(Stored records)

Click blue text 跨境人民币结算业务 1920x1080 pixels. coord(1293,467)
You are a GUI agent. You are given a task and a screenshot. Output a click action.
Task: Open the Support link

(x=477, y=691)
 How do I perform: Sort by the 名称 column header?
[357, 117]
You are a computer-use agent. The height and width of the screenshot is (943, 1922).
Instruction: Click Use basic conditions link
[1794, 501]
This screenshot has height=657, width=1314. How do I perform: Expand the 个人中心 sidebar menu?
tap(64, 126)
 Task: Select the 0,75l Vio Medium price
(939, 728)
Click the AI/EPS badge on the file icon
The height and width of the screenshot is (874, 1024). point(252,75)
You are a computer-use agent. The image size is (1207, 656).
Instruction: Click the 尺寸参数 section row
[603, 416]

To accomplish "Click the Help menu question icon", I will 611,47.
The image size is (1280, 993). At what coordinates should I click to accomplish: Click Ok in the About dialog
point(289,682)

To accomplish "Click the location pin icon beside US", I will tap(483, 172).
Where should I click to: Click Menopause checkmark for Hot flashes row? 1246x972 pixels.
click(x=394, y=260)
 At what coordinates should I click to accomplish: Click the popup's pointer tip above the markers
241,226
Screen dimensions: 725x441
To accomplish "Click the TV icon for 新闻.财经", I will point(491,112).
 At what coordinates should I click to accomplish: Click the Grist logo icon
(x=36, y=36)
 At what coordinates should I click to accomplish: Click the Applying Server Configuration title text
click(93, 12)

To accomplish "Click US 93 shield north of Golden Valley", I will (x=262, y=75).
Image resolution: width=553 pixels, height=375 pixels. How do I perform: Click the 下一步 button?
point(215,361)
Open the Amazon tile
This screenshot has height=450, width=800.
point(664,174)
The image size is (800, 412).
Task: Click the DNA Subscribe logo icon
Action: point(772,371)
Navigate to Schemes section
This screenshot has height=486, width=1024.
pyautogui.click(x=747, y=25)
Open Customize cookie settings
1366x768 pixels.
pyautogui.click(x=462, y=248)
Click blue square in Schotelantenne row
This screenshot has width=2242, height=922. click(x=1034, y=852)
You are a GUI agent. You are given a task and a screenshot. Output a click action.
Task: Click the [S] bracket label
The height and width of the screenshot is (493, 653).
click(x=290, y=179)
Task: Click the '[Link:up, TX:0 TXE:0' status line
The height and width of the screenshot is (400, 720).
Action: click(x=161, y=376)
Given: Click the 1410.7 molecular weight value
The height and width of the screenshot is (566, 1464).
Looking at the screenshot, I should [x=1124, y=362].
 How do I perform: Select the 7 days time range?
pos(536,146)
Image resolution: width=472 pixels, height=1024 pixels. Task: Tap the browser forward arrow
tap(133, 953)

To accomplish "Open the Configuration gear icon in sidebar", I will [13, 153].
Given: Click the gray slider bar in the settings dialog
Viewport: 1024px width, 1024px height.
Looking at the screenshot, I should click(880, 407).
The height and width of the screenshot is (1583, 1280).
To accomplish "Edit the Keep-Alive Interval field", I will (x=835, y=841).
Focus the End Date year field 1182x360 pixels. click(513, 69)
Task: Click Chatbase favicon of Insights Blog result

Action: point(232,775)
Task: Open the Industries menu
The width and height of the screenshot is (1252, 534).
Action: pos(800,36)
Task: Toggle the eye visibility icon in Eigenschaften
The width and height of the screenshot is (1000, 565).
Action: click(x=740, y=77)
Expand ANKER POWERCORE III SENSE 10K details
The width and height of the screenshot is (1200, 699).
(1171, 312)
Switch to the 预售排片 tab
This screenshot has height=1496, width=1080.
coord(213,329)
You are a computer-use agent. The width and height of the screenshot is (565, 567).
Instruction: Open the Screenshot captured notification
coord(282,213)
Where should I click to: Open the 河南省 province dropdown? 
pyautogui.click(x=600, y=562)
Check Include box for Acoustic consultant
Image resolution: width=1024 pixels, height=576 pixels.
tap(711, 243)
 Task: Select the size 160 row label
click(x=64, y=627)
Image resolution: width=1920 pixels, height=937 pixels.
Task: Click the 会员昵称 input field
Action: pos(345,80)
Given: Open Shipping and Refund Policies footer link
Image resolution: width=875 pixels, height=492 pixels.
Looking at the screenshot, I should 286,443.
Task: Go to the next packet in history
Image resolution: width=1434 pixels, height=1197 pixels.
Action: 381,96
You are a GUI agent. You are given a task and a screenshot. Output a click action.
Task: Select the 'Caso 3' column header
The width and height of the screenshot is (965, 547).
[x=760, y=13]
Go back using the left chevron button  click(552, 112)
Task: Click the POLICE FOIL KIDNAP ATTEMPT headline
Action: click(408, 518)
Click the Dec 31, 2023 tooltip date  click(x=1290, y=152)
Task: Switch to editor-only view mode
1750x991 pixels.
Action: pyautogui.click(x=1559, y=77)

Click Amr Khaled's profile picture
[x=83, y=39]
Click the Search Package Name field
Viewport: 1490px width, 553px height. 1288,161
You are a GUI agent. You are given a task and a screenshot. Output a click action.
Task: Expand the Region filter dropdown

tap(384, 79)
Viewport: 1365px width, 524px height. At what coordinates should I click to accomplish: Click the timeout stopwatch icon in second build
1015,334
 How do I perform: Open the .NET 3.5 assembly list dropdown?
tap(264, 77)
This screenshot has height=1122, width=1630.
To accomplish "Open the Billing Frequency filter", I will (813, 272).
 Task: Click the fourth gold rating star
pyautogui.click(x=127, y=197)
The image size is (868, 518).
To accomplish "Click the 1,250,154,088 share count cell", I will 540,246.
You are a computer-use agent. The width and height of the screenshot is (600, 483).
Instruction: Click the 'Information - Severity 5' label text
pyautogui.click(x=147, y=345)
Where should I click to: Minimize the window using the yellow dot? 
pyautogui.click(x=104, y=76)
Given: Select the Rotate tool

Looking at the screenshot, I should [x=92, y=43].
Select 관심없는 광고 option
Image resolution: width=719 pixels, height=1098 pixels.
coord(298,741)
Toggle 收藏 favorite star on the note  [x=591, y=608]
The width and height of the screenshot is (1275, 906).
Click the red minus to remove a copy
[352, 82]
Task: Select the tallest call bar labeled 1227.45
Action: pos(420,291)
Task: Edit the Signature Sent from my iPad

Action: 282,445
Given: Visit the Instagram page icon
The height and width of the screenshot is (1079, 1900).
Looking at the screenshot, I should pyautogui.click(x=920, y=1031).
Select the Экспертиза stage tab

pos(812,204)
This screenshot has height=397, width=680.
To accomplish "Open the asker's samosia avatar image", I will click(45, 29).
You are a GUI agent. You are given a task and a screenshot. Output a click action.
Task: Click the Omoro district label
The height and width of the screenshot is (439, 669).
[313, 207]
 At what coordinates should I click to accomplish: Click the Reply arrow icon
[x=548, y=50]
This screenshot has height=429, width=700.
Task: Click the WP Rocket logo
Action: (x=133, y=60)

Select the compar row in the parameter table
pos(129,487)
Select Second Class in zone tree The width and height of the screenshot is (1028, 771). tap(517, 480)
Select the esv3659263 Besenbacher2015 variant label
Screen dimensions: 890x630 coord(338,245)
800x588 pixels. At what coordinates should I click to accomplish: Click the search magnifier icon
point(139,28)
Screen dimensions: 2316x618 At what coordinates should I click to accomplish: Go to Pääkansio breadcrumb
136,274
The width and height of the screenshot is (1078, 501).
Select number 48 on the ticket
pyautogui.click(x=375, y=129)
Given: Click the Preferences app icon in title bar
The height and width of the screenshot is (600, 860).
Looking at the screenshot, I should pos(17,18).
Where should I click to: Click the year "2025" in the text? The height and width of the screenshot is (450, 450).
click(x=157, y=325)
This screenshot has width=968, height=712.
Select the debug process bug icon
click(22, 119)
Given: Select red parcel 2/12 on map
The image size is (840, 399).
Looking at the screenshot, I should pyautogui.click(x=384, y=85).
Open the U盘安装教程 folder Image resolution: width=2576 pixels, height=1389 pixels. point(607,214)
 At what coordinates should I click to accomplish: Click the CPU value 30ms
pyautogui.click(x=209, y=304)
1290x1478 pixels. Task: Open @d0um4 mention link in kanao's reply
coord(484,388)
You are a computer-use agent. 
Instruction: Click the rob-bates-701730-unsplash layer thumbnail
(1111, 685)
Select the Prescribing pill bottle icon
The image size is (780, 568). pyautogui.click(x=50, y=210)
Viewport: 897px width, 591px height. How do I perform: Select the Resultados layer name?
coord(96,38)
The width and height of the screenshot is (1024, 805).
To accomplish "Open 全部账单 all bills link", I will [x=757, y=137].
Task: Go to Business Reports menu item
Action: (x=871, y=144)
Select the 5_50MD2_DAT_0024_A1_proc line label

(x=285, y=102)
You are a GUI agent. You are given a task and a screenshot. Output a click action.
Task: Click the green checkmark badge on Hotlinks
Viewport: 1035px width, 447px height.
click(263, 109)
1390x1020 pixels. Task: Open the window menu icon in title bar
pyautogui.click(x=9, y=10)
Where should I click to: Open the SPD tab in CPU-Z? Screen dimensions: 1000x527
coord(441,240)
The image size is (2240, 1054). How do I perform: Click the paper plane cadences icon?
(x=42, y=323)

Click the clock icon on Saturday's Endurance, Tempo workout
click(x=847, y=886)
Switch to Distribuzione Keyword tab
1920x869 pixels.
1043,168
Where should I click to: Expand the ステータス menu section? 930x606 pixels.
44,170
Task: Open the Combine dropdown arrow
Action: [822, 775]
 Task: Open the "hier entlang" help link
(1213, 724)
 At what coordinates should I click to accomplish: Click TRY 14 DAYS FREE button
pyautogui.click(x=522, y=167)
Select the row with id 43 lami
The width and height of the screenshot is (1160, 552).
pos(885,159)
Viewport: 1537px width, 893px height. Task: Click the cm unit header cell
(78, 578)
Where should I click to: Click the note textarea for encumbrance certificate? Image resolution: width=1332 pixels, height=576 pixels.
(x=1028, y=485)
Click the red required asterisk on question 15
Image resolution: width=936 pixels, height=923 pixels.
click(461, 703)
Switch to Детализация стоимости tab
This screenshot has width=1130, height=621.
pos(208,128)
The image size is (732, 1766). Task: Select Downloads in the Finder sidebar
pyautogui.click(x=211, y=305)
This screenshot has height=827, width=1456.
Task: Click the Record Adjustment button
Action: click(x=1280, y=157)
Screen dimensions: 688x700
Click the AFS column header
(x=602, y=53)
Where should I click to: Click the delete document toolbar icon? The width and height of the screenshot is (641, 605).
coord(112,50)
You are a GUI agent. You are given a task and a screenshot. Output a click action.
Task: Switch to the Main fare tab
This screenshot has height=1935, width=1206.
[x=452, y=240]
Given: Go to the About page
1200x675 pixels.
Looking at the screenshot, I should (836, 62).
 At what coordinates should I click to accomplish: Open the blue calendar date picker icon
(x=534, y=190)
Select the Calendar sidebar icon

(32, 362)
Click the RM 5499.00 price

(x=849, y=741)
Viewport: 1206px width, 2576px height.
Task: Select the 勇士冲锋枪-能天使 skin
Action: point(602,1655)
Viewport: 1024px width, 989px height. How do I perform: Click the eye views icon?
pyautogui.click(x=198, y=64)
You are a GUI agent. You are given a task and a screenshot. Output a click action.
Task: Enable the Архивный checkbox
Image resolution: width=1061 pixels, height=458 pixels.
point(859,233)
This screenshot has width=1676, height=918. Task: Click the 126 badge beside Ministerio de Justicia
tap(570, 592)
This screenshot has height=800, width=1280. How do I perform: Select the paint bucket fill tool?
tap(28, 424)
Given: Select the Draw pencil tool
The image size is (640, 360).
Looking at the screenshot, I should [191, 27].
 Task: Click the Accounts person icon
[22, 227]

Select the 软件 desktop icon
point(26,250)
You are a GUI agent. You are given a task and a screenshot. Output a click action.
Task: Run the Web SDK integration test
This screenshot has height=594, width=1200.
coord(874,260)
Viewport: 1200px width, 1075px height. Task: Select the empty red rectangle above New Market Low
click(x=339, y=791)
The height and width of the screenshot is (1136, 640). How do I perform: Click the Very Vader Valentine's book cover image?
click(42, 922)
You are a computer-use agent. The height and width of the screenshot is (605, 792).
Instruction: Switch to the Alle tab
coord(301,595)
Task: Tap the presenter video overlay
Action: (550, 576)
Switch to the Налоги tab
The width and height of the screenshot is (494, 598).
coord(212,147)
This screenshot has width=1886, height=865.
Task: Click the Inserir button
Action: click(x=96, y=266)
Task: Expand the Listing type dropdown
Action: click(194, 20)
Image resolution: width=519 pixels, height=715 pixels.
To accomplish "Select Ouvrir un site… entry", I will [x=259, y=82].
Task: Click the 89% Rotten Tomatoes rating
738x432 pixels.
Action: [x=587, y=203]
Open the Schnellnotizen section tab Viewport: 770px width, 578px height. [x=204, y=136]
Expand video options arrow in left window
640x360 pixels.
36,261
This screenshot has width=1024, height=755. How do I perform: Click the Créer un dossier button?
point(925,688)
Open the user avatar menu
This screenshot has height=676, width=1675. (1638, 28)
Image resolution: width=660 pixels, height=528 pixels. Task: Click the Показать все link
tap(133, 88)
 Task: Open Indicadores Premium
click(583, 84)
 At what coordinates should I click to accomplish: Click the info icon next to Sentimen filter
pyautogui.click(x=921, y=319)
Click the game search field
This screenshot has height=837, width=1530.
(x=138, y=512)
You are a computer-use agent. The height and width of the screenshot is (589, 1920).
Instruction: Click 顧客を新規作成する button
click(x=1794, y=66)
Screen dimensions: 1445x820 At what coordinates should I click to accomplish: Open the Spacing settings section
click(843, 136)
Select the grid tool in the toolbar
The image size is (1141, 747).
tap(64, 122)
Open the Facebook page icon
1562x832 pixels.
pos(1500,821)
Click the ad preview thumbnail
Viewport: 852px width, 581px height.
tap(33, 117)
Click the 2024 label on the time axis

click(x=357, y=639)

(AIM OF THE EXERCISE) Search the entries for the string "computer". Copy every line that has it.

(ANSWER FOR THE TASK)
You are a computer-use agent. The height and width of the screenshot is (943, 1922).
You are a computer-use agent. The image size is (1207, 656).
You are a computer-use agent. The width and height of the screenshot is (565, 567).
You are a computer-use agent. The width and height of the screenshot is (600, 483).
You are a computer-use agent. 
You are a computer-use agent. The height and width of the screenshot is (605, 792).
You are a computer-use agent. The height and width of the screenshot is (589, 1920).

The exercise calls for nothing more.